* _PROBLEM STATEMENT_:
Reproduce verbatim only the lines from the one containing "Given: Click the eBay USA site button" through the last line below, both included.

* _LISTED RECORDS_:
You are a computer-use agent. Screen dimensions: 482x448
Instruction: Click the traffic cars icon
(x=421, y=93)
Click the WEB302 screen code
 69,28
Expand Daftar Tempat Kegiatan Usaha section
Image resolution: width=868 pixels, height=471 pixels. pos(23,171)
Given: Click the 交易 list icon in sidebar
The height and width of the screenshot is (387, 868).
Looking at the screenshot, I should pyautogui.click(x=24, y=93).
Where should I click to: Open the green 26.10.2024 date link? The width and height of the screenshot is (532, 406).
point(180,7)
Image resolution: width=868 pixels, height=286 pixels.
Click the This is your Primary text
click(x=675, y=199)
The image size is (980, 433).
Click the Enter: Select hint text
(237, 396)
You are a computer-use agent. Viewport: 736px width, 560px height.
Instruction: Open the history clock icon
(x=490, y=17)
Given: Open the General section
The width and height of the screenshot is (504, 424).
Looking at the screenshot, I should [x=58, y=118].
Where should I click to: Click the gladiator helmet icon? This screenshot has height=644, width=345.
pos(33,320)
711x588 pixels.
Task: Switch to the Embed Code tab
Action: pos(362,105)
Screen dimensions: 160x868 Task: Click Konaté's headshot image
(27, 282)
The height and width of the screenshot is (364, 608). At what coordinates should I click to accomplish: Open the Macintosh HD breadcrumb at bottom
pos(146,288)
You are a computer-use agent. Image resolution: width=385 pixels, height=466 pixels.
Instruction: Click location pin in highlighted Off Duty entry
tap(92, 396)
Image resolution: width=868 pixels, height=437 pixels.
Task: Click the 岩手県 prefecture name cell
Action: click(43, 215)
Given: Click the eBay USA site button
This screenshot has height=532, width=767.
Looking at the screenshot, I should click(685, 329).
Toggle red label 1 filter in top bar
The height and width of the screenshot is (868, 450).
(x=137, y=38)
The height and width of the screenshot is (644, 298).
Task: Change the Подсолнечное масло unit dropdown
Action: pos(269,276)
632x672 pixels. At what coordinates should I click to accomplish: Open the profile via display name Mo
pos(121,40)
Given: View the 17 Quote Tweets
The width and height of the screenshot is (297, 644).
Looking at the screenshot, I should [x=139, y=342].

* _FINAL ANSWER_:
Given: Click the eBay USA site button
This screenshot has height=532, width=767.
Looking at the screenshot, I should click(685, 329).
Toggle red label 1 filter in top bar
The height and width of the screenshot is (868, 450).
(x=137, y=38)
The height and width of the screenshot is (644, 298).
Task: Change the Подсолнечное масло unit dropdown
Action: pos(269,276)
632x672 pixels. At what coordinates should I click to accomplish: Open the profile via display name Mo
pos(121,40)
Given: View the 17 Quote Tweets
The width and height of the screenshot is (297, 644).
Looking at the screenshot, I should [x=139, y=342].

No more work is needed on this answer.